# How to solve a differential equation in the form $\frac{\partial}{\partial t}g(x,t)=g(x-\Delta,t)+\frac{\partial^2}{\partial x^2} g(x,t)$?

How to find the general solution of a differential equation with a shift, in the following form?

$$\frac{\partial}{\partial t}g(x,t)=g(x-\Delta,t)+\frac{\partial^2}{\partial x^2} g(x,t)$$

where $$\Delta > 0$$. And what about the following?

$$\frac{\partial}{\partial t}g(x,t)=g(x,t-\Delta)+\frac{\partial^2}{\partial x^2} g(x,t)$$

Edit1: Here are few follow-up details about my question. Is there a nice" way to represent the solution in $$x$$-space, as opposed to e.g., Fourier? Is the solution real + positive + normalizable? Does it have the correct properties of a probability density function?

**SOURCE MATERIAL:**

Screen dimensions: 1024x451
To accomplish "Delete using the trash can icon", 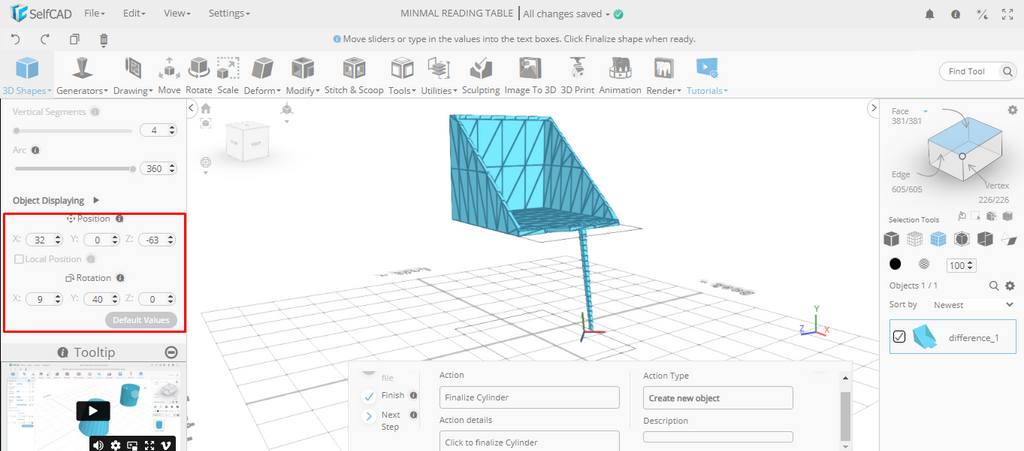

**WORK TO COMPLETE:**
- A) Answer these about the question on the shifted differential equation:
(i) What condition is placed on Δ?
(ii) In the second equation, which variable of g carries the shift by Δ on the right-hand side?
(iii) Which representation does the asker contrast with x-space?
- B) Write out everything in the question on the shifted differential equation from "Edit1: Here are" down to "probability density function?".
- C) Carry on the question about the shifted differential equation after its last sentence.
None of the data is needed for this.

**ANSWERS FOR THE TASKS:**
- A)
(i) Δ > 0.
(ii) t.
(iii) Fourier.

- B)
Edit1: Here are few follow-up details about my question. Is there a nice" way to represent the solution in $$x$$-space, as opposed to e.g., Fourier? Is the solution real + positive + normalizable? Does it have the correct properties of a probability density function?

- C)
• as you can see from the general solution I wrote down, the normalization $N(t)=\int_{-\infty}^\infty g(x,t)dt=G(0,t)=e^{t}G(0,0)=e^{t}N(0)$ increases exponentially with time; so this is not a probability density function (why did you expect that?) – Carlo Beenakker Jul 22 '20 at 10:45

Fourier transform $$G(k,t)=\int_{-\infty}^\infty e^{ikx} g(x,t)dx$$ with respect to $$x$$, then $$\frac{\partial}{\partial t}G(k,t)=e^{ik\Delta}G(k,t)-k^2 G(k,t),$$ hence $$G(k,t)=\exp\left(te^{ik\Delta}-tk^2\right)G(k,0).$$ For the second differential equation you would similarly Fourier transform with respect to $$t$$.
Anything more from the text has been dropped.